After 1976, when the new Constitution of Cuba was adopted, popular participation through government-approved organizations such as the CTC was encouraged. Since then, the union has stayed an ally of the Cuban government, with the latter arguing that when it listens to this union, it is "hearing all legitimate voices".

On April 27, 1996, the CTC held its 17th National Congress, which culminated in a march in Havana on May 1, May Day, or International Workers' Day. Delegates to the conference focused on economic changes in recent years, especially efforts to overcome the economic crisis brought on by the demise of the Soviet Union, formerly Cuba's main trading partner. Additionally, unionists from other countries were invited guests, with activists from the United States part of a delegation of the U.S.-Cuba Labor Exchange. The Cuban union movement encompassed, at the time, over 97 per cent of Cuba's workers and worked closely with the governing Cuban Communist Party.

In the 21st century, the CTC continued its role in Cuban society. Pedro Ross Leal, then the General Secretary, described the organization as "class conscious", distinguishing them "from other international working associations." He also argued that "the methods of struggle have changed, we must know the role played by the social and political character-institutionalized masses...in Cuba everything improves and will continue to improve...I emphasize that Fidel's Cuba will be a worthy host of the XV World Union Congress."
Four years later, in 2009, a dissident was arrested for organizing a union which was not connected the CTC. The following year, Salvador Valdes Mesa, secretary-general of CTC, then representing 3 million workers, the only Cuban labor union allowed in the country, wrote that "reorganization" in Cuba will "ensure redundant workers are reassigned rather than fired". In 2012, CTC leader Salvador Valdés Mesa refused to raise salaries for Cuban workers.

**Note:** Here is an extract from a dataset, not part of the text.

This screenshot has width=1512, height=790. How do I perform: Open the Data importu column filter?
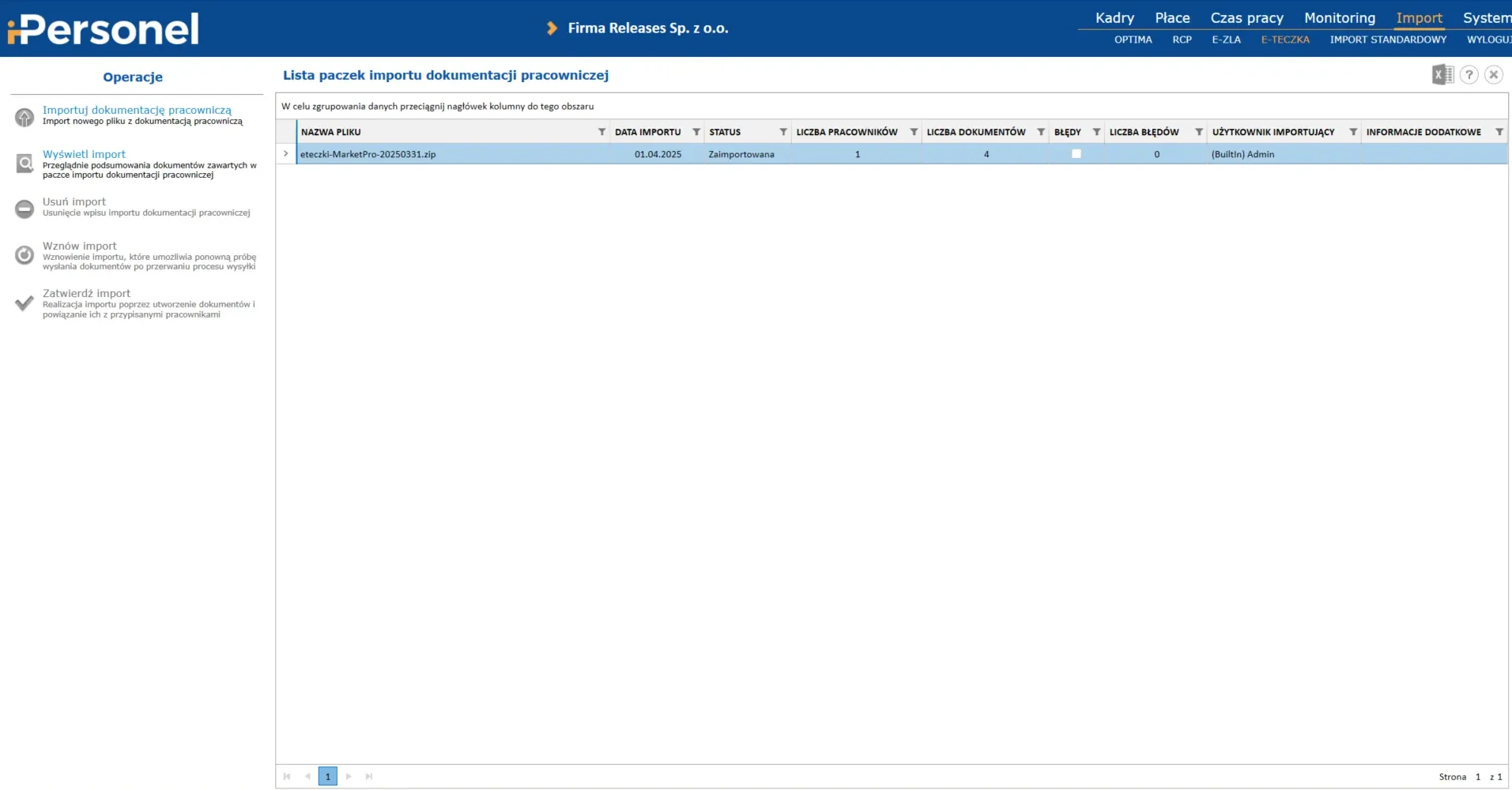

In November 2017, the US Government prohibited financial transactions, specifically "gifts" from those in United States to the secretaries and first secretaries of the Confederation of Labor of Cuba (CTC) and its component unions. Around the same time, members of the WFTU, including one from the CTC, visited Athens, talking about "the long lasting history and solidarity of WFTU to the Cuban people". Apart from this, the WFTU has held "solidarity" events for the "heroic people of Cuba", advocating to "stop to the blockade against Cuba" and to return "the territory of Guantanamo to the Cuban people".

 This included "internationalism and solidarity with the Cuban Revolution" with some trade union meetings even held in Havana.

In December 2017, the CTC's General Secretary, Ulises Guilarte de Nacimiento sent a message to the Cuban people and workers a few days from the 59th anniversary of the Revolution. He also mentioned the young workers whom he described as those who will "continue and guarantee the Revolutionary process", calling on them "to be protagonists of the work underway in the Caribbean nation".